Where is the best place to implement metadata transform logic like this? Are there any examples of people configuring Shrine to use legacy S3 keys?

Thanks …

For #1 and #2, you can override Attacher#data and Attacher#load_data:

class Shrine::Attacher
  def data
    data = super

    if data
      result       = abbrev_data(data)
      result["dv"] = data["derivatives"]&.transform_values do |derivatives_data|
        abbrev_data(derivatives_data)
      end
    end

    result
  end

  def load_data(data)
    if data
      result                = deabbrev_data(data)
      result["derivatives"] = data["dv"]&.transform_values do |derivatives_data|
        deabbrev_data(derivatives_data)
      end
    end

    super(result)
  end

  private

  def abbrev_data(data)
    {
      "id"      => data.fetch("id"),
      "storage" => data.fetch("storage"),
      "md"      => data.fetch("metadata"),
    }
  end

  def deabbrev_data(data)
    {
      "id"       => data.fetch("id"),
      "storage"  => data.fetch("storage"),
      "metadata" => data.fetch("md"),
    }
  end
end

For #3, I generally recommend against that approach, because it can cause you to accidentally invalidate your links if you happen to change a model attribute used for generating the location.

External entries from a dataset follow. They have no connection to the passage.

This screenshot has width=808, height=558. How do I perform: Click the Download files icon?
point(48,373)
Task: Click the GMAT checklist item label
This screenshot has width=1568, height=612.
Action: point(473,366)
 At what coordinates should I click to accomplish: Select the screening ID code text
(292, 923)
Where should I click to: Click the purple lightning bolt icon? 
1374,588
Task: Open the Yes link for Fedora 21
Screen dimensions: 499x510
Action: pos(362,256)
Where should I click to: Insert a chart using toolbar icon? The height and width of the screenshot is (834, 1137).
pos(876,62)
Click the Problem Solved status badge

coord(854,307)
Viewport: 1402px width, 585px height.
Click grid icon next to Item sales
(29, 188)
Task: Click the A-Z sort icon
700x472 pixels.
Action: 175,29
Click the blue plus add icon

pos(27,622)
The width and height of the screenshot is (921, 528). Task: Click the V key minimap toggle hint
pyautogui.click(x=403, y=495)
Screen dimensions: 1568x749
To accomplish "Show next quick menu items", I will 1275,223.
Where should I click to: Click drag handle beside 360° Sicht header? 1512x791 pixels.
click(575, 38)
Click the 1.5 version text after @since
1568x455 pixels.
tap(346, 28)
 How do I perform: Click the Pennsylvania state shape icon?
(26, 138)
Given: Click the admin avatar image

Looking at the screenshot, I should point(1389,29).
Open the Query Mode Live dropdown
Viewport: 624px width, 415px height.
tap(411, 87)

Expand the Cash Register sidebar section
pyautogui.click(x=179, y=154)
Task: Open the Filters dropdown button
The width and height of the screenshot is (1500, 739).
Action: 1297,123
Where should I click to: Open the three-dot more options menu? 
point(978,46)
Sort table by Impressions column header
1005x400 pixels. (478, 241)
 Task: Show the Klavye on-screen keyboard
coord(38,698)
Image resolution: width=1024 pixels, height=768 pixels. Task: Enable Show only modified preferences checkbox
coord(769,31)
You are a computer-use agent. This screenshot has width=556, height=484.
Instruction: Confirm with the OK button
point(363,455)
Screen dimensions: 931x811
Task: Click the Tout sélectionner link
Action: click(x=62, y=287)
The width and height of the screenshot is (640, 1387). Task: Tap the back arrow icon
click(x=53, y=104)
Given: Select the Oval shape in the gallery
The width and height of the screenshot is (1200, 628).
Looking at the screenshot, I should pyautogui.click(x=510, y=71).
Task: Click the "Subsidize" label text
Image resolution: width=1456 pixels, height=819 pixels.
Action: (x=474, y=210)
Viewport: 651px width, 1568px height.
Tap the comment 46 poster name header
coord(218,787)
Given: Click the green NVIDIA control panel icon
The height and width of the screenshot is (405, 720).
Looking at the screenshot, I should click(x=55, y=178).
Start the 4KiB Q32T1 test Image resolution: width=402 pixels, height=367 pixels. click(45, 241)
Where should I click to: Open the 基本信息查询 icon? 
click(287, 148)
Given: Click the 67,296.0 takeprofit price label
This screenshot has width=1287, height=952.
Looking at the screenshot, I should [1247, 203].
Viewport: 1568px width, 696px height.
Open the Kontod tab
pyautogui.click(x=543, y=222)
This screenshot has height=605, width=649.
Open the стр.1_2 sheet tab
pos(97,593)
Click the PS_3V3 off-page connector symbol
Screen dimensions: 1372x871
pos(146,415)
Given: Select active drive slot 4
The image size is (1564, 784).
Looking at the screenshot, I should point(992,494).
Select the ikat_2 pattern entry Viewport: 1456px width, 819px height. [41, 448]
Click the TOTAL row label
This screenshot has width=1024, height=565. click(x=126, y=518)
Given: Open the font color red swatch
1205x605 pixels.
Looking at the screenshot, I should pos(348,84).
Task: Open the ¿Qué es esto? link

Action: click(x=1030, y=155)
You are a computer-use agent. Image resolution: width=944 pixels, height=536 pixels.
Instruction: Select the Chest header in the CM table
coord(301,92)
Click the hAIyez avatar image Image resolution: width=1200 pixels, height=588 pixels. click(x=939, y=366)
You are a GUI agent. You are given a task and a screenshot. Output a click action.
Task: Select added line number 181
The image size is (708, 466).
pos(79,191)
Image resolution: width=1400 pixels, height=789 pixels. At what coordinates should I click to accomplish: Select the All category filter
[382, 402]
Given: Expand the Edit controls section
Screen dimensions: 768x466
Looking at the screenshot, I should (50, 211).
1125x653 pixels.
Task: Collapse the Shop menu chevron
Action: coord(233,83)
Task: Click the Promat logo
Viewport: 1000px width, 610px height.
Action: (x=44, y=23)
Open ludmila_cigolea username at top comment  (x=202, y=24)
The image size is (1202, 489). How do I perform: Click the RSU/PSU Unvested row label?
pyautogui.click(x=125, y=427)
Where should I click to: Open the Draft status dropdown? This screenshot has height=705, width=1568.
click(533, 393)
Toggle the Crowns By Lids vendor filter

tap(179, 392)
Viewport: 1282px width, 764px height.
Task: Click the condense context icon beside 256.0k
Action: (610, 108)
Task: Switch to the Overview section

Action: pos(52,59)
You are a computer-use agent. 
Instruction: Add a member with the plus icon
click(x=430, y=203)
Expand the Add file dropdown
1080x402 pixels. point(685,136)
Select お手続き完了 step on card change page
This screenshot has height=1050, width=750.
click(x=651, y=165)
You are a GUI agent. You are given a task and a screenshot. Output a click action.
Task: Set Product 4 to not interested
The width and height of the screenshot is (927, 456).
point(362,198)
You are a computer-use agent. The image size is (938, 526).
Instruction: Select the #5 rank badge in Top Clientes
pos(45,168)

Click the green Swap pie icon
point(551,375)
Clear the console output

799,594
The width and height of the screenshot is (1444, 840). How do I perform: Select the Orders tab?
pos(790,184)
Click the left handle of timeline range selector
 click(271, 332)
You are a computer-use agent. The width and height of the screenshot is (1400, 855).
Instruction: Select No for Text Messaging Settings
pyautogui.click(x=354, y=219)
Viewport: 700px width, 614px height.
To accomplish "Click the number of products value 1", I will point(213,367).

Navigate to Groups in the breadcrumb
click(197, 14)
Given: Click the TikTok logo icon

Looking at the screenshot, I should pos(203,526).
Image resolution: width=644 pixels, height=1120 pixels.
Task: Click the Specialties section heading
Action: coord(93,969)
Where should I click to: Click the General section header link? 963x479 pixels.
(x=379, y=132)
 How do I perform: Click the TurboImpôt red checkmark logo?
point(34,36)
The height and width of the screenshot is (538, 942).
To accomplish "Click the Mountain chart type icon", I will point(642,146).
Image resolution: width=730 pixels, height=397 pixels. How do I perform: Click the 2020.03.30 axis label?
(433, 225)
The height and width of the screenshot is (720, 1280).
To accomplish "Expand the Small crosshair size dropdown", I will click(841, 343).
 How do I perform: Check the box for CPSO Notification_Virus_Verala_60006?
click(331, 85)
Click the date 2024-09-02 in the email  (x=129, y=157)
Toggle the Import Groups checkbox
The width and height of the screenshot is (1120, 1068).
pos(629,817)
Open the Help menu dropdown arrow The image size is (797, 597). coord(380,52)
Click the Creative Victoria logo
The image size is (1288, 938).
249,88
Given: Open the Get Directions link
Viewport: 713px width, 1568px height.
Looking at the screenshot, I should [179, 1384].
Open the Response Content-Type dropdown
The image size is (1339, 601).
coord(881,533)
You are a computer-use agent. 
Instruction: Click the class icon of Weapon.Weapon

That being said, you can use the system above to abbreviate the id value, as you have access to the record instance:

  def abbrev_data(data)
    result = { ... }
    result["id"] = abbrev_id(result["id"]) if data["storage"] == "store"
    result
  end

  def deabbrev_data(data)
    result = { ... }
    result["id"] = deabbrev_id(result["id"]) if result["storage"] == "store"
    result
  end

  def abbrev_id(id)
    File.basename(id) # shorten just to the unique identifier
  end

  def deabbrev_id(id)
    "#{record.some}/#{record.stuff}/#{id}" # retrieve the actual location
  end
1 Like